RECORDS FOR THIS TASK
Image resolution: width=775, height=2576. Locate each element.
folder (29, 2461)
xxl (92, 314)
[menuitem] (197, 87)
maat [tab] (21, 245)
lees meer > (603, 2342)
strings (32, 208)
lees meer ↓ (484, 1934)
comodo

WHAT YOU NEED TO DO
Exactly as they appear above, copy out all the records.

SOLUTION TO THIS PROBLEM
Image resolution: width=775, height=2576. Locate each element.
folder (29, 2461)
xxl (92, 314)
[menuitem] (197, 87)
maat [tab] (21, 245)
lees meer > (603, 2342)
strings (32, 208)
lees meer ↓ (484, 1934)
comodo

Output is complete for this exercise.